Halloween Crafts And How To Make Masks
One of the oldest Halloween traditions is dressing in costume, so knowing how to make Halloween crafts and how to make masks is a handy skill whether you’re heading for a party or helping your kids get ready for a night of Trick or Treating. There are several techniques–some simple, other quite difficult–when it comes to mask making. Here’s a step by step guide on how to make a basic masquerade type mask that can be decorated to fit any costume.
Things you'll need:
- Plastic half mask
- Newspaper, flour and water (for papier-mâché)

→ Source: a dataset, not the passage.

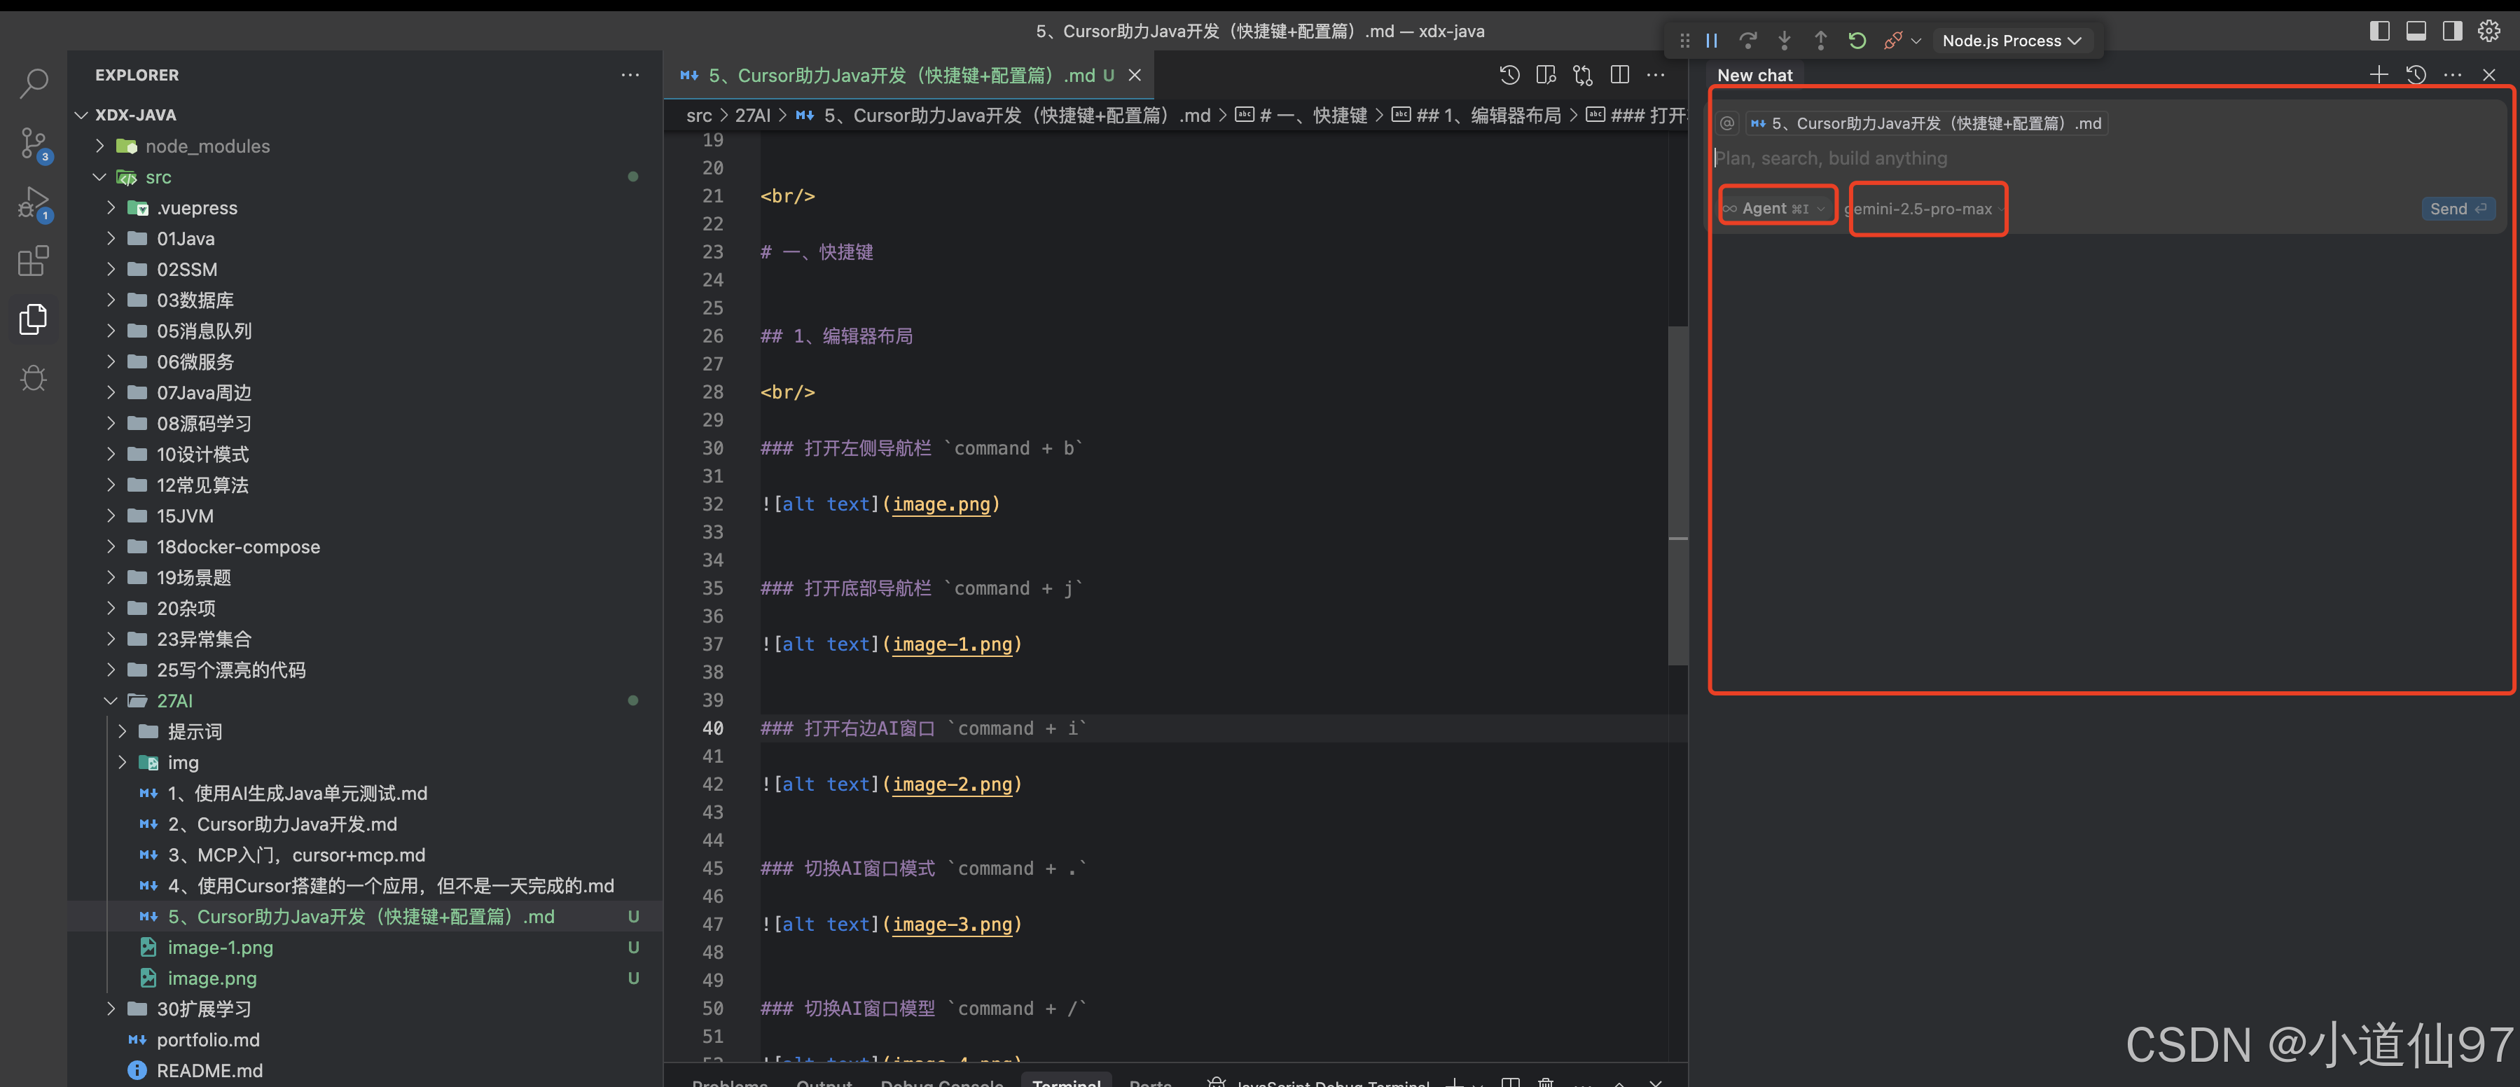Toggle the bottom panel layout
Screen dimensions: 2520x1087
click(x=2415, y=31)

- Feathers, beads and other accessories
- Cardboard (optional)
- Tape and/or glue
- Buy a half mask The hardest part about making your own mask is getting the shape right. No one wants to wear an uncomfortable mask or a mask that keeps falling off all night. To avoid this fashion hazard, buy a cheap, plastic half mask at a party or costume store. These usually run less than two dollars a piece.
- Plan it out Before you begin, take some time to brainstorm. If you want protrusions from the mask–horns, for instance–consider cutting out cardboard in the shape you want and taping it to the mask. If you plan to add a lot of papier-mâché to the mask, it may end up being too heavy for the head band it came with. Consider adding your own head band with a length of elastic.
- Preparing the papier-mâché Rip up a few pages of newspaper into strips approximately an inch wide and a foot long. Mix water and flour in a container to form a papier-mâché paste. For a simple mask you probably won’t need more than a cup of flour. Ideally, the consistency of the paste will be a little thinner than glue.
- Get to work Pick up a piece of newspaper and dip it into your papier-mâché paste. Run your fingers along the strip of newspaper as you pull it out to remove any clumps and place it on the mask. If you added cardboard to the basic half mask, make sure you put extra papier-mâché where it attaches. Cover the entire front of the mask. You can create texture by rolling upward on newspaper and putting papier-mâché over it.
- Finishing touches After you let the papier-mâché dry completely, you can paint the mask or add other decorations such as feathers and beads. Once complete, the mask transitions from a prototype to an accessory for the perfect costume.